Probability two products are equal

I came across this problem a few days ago, and must say it was a lot of fun to think about. Thank you!

The following is, I believe, a quite complete solution of the problem for a "typical", general $M$, making no assumptions about the relative size of $n$ and $m$ (even $m>n$ is allowed), or about the rank of $M$.

Like kodlu in his/her answer from Jan 5, I will start with slightly re-formulating the question:

We want to find the probability $P(Ms=0)$, where the $n$ components of the vector $s=\frac{x-y}2$ are i.i.d. random variables which have values $1$ or $-1$ with probability $\frac1 4$ and value $0$ with probability $\frac1 2$. $P(Ms=0)$ can then be expressed as the expectation value of a product of Kronecker deltas for the $m$ components of $Ms$: $$ P(Ms=0) = \left\langle \prod_{i=1}^m \delta_{0,\sum_{j=1}^nM_{ij}s_j} \right\rangle_s \ , \hspace{2cm} (1) $$ where $\left\langle \cdots \right\rangle_s$ indicates the average over all $s_j$.
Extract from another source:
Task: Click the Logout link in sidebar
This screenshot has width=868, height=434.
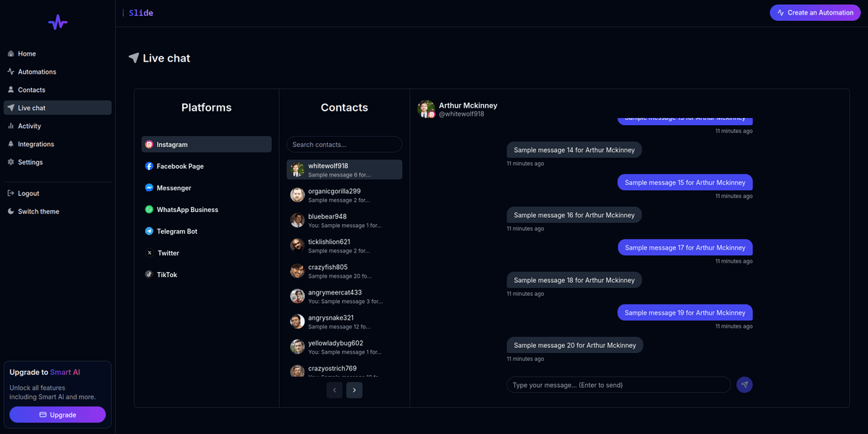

For any integer $t$ with $|t|\leq n$ we can substitute $\delta_{0,t} = \frac1{n+1} \sum_{r=0}^n \omega^{rt}$ with the primitive $(n+1)^{\rm th}$ root of unity $\omega = {\rm e}^\frac{2\pi{\rm i}}{n+1}$ ("discrete Fourier transform"), so that $(1)$ becomes $$ P(Ms=0) = \left\langle \prod_{i=1}^m \left( \frac1{n+1} \sum_{r_i=0}^n \omega^{r_i\sum_{j=1}^n M_{ij}s_j} \right) \right\rangle_s = \left\langle \prod_{i=1}^m \prod_{j=1}^n \omega^{M_{ij} r_i s_j} \right\rangle_{r,s} \ , \hspace{2cm} (2) $$ where in the second step the $r_i$ have been re-interpreted as i.u.d. random variables with values in $\{0,...,n\}$, so that $\left\langle \cdots \right\rangle_{r_i} = \frac1{n+1} \sum_{r_i=0}^n (\cdots)$, and $\left\langle \cdots \right\rangle_{r,s}$ indicates the simultaneous average over all $r_i$ and $s_j$.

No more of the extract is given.